### [WHAT THE TASK ASKS]
Could you reproduce all of the entries below word for word, without changing anything?

### [THE RECORDS]
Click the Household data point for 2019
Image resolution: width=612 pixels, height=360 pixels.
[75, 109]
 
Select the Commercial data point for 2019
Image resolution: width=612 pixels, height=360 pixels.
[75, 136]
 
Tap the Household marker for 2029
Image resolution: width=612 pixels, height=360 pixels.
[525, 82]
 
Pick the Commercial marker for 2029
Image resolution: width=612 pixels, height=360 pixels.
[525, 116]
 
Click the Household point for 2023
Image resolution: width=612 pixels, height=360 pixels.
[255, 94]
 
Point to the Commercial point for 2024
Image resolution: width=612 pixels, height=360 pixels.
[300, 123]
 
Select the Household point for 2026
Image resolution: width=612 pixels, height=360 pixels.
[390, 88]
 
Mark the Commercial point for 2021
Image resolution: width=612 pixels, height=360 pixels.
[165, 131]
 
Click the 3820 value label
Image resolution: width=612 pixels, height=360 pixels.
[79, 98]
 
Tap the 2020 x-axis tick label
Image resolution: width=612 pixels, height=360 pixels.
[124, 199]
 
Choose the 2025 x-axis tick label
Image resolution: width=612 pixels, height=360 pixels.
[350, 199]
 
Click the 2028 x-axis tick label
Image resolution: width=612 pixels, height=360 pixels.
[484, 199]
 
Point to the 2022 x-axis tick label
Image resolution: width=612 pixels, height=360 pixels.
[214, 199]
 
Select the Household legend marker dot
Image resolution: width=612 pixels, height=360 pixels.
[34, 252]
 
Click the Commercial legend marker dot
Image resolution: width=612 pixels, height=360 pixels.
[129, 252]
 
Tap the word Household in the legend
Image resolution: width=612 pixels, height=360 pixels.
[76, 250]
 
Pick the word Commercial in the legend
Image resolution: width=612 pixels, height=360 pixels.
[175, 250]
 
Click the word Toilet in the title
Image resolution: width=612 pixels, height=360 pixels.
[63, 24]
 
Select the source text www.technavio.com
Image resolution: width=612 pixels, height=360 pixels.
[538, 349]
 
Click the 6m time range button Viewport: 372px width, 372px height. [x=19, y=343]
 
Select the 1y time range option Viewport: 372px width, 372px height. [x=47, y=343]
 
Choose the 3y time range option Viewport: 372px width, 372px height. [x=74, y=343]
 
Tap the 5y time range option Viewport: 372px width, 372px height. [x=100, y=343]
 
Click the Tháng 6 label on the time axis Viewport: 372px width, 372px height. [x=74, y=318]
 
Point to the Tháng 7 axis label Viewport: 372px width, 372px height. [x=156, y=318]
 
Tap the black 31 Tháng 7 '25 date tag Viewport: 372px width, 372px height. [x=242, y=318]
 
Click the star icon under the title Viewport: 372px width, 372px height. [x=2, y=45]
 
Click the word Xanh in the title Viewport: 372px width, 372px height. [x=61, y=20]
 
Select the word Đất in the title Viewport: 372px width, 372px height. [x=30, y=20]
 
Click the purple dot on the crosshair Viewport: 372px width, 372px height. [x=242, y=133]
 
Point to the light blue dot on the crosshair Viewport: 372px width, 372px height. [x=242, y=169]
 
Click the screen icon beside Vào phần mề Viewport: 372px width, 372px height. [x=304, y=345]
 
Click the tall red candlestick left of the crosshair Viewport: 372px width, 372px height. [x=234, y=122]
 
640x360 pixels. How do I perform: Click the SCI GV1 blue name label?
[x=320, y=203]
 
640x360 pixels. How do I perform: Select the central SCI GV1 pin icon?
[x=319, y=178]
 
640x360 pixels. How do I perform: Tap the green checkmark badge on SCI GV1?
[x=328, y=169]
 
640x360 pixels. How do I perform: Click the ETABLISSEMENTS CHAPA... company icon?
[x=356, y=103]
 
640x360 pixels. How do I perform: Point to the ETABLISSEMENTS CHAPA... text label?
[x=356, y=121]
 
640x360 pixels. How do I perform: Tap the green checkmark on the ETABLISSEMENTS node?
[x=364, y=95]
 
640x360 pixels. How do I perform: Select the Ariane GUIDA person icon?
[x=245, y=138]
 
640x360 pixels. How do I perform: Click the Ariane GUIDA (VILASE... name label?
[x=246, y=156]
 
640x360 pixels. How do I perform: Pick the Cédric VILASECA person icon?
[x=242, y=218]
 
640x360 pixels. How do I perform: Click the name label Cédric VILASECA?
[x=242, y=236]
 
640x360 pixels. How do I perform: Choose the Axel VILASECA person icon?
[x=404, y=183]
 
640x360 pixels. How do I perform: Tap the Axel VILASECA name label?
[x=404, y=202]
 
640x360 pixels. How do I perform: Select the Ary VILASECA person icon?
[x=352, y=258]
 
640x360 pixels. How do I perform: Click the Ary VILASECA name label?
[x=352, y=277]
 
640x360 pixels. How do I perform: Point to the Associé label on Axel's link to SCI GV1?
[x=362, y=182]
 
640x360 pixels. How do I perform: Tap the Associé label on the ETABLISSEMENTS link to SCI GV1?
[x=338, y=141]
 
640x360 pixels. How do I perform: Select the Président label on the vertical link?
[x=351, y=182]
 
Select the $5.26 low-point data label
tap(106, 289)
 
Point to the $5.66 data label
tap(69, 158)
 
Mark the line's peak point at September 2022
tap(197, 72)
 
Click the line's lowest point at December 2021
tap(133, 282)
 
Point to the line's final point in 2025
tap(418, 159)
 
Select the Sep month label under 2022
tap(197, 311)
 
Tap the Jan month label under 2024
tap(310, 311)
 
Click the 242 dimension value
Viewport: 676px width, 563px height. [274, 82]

### [OUTPUT OF THE EXERCISE]
Click the Household data point for 2019
Image resolution: width=612 pixels, height=360 pixels.
[75, 109]
 
Select the Commercial data point for 2019
Image resolution: width=612 pixels, height=360 pixels.
[75, 136]
 
Tap the Household marker for 2029
Image resolution: width=612 pixels, height=360 pixels.
[525, 82]
 
Pick the Commercial marker for 2029
Image resolution: width=612 pixels, height=360 pixels.
[525, 116]
 
Click the Household point for 2023
Image resolution: width=612 pixels, height=360 pixels.
[255, 94]
 
Point to the Commercial point for 2024
Image resolution: width=612 pixels, height=360 pixels.
[300, 123]
 
Select the Household point for 2026
Image resolution: width=612 pixels, height=360 pixels.
[390, 88]
 
Mark the Commercial point for 2021
Image resolution: width=612 pixels, height=360 pixels.
[165, 131]
 
Click the 3820 value label
Image resolution: width=612 pixels, height=360 pixels.
[79, 98]
 
Tap the 2020 x-axis tick label
Image resolution: width=612 pixels, height=360 pixels.
[124, 199]
 
Choose the 2025 x-axis tick label
Image resolution: width=612 pixels, height=360 pixels.
[350, 199]
 
Click the 2028 x-axis tick label
Image resolution: width=612 pixels, height=360 pixels.
[484, 199]
 
Point to the 2022 x-axis tick label
Image resolution: width=612 pixels, height=360 pixels.
[214, 199]
 
Select the Household legend marker dot
Image resolution: width=612 pixels, height=360 pixels.
[34, 252]
 
Click the Commercial legend marker dot
Image resolution: width=612 pixels, height=360 pixels.
[129, 252]
 
Tap the word Household in the legend
Image resolution: width=612 pixels, height=360 pixels.
[76, 250]
 
Pick the word Commercial in the legend
Image resolution: width=612 pixels, height=360 pixels.
[175, 250]
 
Click the word Toilet in the title
Image resolution: width=612 pixels, height=360 pixels.
[63, 24]
 
Select the source text www.technavio.com
Image resolution: width=612 pixels, height=360 pixels.
[538, 349]
 
Click the 6m time range button Viewport: 372px width, 372px height. [x=19, y=343]
 
Select the 1y time range option Viewport: 372px width, 372px height. [x=47, y=343]
 
Choose the 3y time range option Viewport: 372px width, 372px height. [x=74, y=343]
 
Tap the 5y time range option Viewport: 372px width, 372px height. [x=100, y=343]
 
Click the Tháng 6 label on the time axis Viewport: 372px width, 372px height. [x=74, y=318]
 
Point to the Tháng 7 axis label Viewport: 372px width, 372px height. [x=156, y=318]
 
Tap the black 31 Tháng 7 '25 date tag Viewport: 372px width, 372px height. [x=242, y=318]
 
Click the star icon under the title Viewport: 372px width, 372px height. [x=2, y=45]
 
Click the word Xanh in the title Viewport: 372px width, 372px height. [x=61, y=20]
 
Select the word Đất in the title Viewport: 372px width, 372px height. [x=30, y=20]
 
Click the purple dot on the crosshair Viewport: 372px width, 372px height. [x=242, y=133]
 
Point to the light blue dot on the crosshair Viewport: 372px width, 372px height. [x=242, y=169]
 
Click the screen icon beside Vào phần mề Viewport: 372px width, 372px height. [x=304, y=345]
 
Click the tall red candlestick left of the crosshair Viewport: 372px width, 372px height. [x=234, y=122]
 
640x360 pixels. How do I perform: Click the SCI GV1 blue name label?
[x=320, y=203]
 
640x360 pixels. How do I perform: Select the central SCI GV1 pin icon?
[x=319, y=178]
 
640x360 pixels. How do I perform: Tap the green checkmark badge on SCI GV1?
[x=328, y=169]
 
640x360 pixels. How do I perform: Click the ETABLISSEMENTS CHAPA... company icon?
[x=356, y=103]
 
640x360 pixels. How do I perform: Point to the ETABLISSEMENTS CHAPA... text label?
[x=356, y=121]
 
640x360 pixels. How do I perform: Tap the green checkmark on the ETABLISSEMENTS node?
[x=364, y=95]
 
640x360 pixels. How do I perform: Select the Ariane GUIDA person icon?
[x=245, y=138]
 
640x360 pixels. How do I perform: Click the Ariane GUIDA (VILASE... name label?
[x=246, y=156]
 
640x360 pixels. How do I perform: Pick the Cédric VILASECA person icon?
[x=242, y=218]
 
640x360 pixels. How do I perform: Click the name label Cédric VILASECA?
[x=242, y=236]
 
640x360 pixels. How do I perform: Choose the Axel VILASECA person icon?
[x=404, y=183]
 
640x360 pixels. How do I perform: Tap the Axel VILASECA name label?
[x=404, y=202]
 
640x360 pixels. How do I perform: Select the Ary VILASECA person icon?
[x=352, y=258]
 
640x360 pixels. How do I perform: Click the Ary VILASECA name label?
[x=352, y=277]
 
640x360 pixels. How do I perform: Point to the Associé label on Axel's link to SCI GV1?
[x=362, y=182]
 
640x360 pixels. How do I perform: Tap the Associé label on the ETABLISSEMENTS link to SCI GV1?
[x=338, y=141]
 
640x360 pixels. How do I perform: Select the Président label on the vertical link?
[x=351, y=182]
 
Select the $5.26 low-point data label
tap(106, 289)
 
Point to the $5.66 data label
tap(69, 158)
 
Mark the line's peak point at September 2022
tap(197, 72)
 
Click the line's lowest point at December 2021
tap(133, 282)
 
Point to the line's final point in 2025
tap(418, 159)
 
Select the Sep month label under 2022
tap(197, 311)
 
Tap the Jan month label under 2024
tap(310, 311)
 
Click the 242 dimension value
Viewport: 676px width, 563px height. [274, 82]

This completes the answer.